**YOUR OBJECTIVE:**
Beginning with the line where "Task: Open the Private" occurs, transcribe every line exactly through the last line of the listing below, and no others.

*** Opening DATASET EXTRACT ***

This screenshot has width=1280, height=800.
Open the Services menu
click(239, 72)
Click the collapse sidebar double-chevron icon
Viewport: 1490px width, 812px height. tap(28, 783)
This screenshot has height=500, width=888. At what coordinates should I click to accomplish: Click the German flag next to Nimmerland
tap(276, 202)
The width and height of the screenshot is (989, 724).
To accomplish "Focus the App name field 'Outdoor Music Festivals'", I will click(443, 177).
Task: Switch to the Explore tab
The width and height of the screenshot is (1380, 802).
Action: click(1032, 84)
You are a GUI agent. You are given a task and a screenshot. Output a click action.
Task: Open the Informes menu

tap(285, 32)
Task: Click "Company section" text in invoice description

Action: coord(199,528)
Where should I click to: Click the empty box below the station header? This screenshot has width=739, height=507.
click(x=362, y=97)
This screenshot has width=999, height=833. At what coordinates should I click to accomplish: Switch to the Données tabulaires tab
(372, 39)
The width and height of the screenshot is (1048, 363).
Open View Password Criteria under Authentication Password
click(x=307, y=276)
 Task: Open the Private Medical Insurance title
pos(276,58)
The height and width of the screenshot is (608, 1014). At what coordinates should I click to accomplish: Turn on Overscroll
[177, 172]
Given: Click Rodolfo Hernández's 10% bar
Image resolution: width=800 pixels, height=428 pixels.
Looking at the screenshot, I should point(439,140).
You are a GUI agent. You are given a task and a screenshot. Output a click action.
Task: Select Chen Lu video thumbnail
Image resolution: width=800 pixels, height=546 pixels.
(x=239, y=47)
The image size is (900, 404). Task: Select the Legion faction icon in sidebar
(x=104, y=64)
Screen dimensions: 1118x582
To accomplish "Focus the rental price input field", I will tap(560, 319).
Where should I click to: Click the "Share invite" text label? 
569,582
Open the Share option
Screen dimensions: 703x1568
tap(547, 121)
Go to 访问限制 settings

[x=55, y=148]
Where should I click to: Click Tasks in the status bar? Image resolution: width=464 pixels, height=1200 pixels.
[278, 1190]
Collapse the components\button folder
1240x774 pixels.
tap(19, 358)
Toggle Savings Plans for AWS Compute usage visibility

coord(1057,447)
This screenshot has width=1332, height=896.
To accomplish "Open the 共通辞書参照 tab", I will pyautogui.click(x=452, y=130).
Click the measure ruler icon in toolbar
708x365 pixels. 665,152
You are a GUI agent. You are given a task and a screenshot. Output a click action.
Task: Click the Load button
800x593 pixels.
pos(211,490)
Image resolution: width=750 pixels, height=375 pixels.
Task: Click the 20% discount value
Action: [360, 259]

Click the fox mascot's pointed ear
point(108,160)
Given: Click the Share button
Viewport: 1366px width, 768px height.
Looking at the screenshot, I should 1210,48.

*** Closing DATASET EXTRACT ***

**TASK OUTPUT:**
 Task: Open the Private Medical Insurance title
pos(276,58)
The height and width of the screenshot is (608, 1014). At what coordinates should I click to accomplish: Turn on Overscroll
[177, 172]
Given: Click Rodolfo Hernández's 10% bar
Image resolution: width=800 pixels, height=428 pixels.
Looking at the screenshot, I should point(439,140).
You are a GUI agent. You are given a task and a screenshot. Output a click action.
Task: Select Chen Lu video thumbnail
Image resolution: width=800 pixels, height=546 pixels.
(x=239, y=47)
The image size is (900, 404). Task: Select the Legion faction icon in sidebar
(x=104, y=64)
Screen dimensions: 1118x582
To accomplish "Focus the rental price input field", I will tap(560, 319).
Where should I click to: Click the "Share invite" text label? 
569,582
Open the Share option
Screen dimensions: 703x1568
tap(547, 121)
Go to 访问限制 settings

[x=55, y=148]
Where should I click to: Click Tasks in the status bar? Image resolution: width=464 pixels, height=1200 pixels.
[278, 1190]
Collapse the components\button folder
1240x774 pixels.
tap(19, 358)
Toggle Savings Plans for AWS Compute usage visibility

coord(1057,447)
This screenshot has width=1332, height=896.
To accomplish "Open the 共通辞書参照 tab", I will pyautogui.click(x=452, y=130).
Click the measure ruler icon in toolbar
708x365 pixels. 665,152
You are a GUI agent. You are given a task and a screenshot. Output a click action.
Task: Click the Load button
800x593 pixels.
pos(211,490)
Image resolution: width=750 pixels, height=375 pixels.
Task: Click the 20% discount value
Action: [360, 259]

Click the fox mascot's pointed ear
point(108,160)
Given: Click the Share button
Viewport: 1366px width, 768px height.
Looking at the screenshot, I should 1210,48.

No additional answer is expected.